Tout en tirant la sonnette d’alarme sur la détérioration des conditions de vie des ménages, Tarik El Malki, économiste, enseignant-chercheur au Groupe ISCAE et membre du Centre marocain de conjoncture (CMC), propose des pistes allant dans le sens de l’amélioration du pouvoir d’achat des Marocains. Et il faudra bien plus qu’une hausse du SMIG...
Propos recueillis par Momar Diao
Finances News Hebdo : A partir du 1er juillet 2019, le SMIG dans les secteurs de l’industrie, du commerce et des professions libérales atteindra 2.698,83 dirhams et 1.903,72 dirhams dans le secteur agricole sans compter les avantages en nature. Que vous inspire cette mesure ?

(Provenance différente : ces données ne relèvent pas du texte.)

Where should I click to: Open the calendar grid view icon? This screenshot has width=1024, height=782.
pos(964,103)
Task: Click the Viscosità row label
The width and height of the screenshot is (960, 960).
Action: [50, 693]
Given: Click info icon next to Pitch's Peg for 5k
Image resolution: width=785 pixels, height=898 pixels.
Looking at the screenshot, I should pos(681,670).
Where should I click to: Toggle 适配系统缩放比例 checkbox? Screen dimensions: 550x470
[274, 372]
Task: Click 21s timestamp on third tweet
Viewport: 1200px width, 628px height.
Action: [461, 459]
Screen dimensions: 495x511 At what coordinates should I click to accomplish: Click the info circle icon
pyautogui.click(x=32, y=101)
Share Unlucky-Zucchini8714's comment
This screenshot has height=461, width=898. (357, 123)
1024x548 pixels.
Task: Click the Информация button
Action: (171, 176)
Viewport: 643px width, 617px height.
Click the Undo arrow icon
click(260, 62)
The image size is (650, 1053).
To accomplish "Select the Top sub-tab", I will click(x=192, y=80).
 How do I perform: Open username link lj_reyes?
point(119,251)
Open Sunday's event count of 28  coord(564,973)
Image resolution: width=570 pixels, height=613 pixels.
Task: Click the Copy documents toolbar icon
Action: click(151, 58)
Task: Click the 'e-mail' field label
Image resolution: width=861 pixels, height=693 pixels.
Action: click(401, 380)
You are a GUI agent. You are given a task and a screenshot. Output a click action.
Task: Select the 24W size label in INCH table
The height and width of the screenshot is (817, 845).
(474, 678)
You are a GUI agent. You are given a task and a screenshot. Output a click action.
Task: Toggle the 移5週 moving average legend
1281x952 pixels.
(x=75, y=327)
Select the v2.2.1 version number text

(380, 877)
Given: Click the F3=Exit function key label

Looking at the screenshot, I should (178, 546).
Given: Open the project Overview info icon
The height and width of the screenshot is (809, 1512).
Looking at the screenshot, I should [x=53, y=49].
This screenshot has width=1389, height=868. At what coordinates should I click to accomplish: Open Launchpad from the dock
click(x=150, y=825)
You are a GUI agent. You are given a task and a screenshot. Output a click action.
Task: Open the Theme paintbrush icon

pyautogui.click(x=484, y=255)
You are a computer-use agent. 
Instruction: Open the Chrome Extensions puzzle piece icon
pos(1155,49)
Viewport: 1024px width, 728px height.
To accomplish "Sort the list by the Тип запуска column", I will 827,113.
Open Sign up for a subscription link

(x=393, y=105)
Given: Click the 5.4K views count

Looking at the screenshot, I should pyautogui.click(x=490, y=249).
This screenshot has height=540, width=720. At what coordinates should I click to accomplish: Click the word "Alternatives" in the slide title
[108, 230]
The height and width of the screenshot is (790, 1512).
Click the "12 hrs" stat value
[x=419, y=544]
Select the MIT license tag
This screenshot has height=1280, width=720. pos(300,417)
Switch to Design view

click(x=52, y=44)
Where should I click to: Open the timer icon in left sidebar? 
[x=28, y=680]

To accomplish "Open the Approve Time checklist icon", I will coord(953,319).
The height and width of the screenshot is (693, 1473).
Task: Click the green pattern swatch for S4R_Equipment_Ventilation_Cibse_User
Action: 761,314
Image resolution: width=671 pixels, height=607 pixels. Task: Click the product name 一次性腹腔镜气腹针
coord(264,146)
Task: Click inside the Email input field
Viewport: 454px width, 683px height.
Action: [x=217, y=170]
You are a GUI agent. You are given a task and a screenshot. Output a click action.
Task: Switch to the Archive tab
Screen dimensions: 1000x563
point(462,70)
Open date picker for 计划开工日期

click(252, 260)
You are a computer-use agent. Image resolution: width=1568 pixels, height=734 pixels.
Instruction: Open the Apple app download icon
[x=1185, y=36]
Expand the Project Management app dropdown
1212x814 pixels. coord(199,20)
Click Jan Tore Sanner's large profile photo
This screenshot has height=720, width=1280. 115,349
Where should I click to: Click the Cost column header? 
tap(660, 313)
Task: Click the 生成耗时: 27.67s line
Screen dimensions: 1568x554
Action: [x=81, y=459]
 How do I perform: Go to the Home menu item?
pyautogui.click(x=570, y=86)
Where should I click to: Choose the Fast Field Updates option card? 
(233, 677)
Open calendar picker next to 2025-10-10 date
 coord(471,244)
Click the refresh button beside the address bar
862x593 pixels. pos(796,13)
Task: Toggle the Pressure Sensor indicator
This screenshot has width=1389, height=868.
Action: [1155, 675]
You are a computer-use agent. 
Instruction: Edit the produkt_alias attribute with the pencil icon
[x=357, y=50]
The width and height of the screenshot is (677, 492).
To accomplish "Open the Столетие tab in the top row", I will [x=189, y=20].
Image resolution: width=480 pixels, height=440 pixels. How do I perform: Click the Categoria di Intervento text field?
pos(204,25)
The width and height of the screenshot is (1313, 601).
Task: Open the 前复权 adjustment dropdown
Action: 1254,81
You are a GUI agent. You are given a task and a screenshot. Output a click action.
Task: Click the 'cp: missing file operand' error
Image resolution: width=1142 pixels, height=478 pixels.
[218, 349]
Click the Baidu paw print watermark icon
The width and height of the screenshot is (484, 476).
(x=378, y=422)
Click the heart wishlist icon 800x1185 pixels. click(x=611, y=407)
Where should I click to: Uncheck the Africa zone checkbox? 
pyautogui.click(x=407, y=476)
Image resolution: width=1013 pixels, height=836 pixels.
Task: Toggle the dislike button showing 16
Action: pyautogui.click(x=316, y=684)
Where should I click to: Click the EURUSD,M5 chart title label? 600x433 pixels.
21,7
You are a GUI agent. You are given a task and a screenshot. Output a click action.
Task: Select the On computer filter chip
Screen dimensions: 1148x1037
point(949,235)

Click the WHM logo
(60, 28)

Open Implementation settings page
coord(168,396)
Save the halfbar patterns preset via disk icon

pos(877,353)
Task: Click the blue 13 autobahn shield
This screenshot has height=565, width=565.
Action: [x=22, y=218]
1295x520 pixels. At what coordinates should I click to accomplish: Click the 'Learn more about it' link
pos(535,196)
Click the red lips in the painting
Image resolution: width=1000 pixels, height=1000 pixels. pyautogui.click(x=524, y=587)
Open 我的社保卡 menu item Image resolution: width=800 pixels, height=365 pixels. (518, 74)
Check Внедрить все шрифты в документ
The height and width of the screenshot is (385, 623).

Tarik El Malki : Tout d’abord, il faut bien noter que ces hausses du SMIG prévues pour 2019 et 2020 interviennent plus de 4 ans après la dernière revalorisation qui remonte à juillet 2015. Aussi, la stagnation du niveau du salaire minimum sur une période dépassant maintenant trois années a induit une érosion significative du pouvoir d’achat des travailleurs payés au SMIG. Par référence à l’évolution de l’indice des prix à la consommation, cette érosion est estimée à 4,3% sur la période 2015-2018, soit 1,4% par an.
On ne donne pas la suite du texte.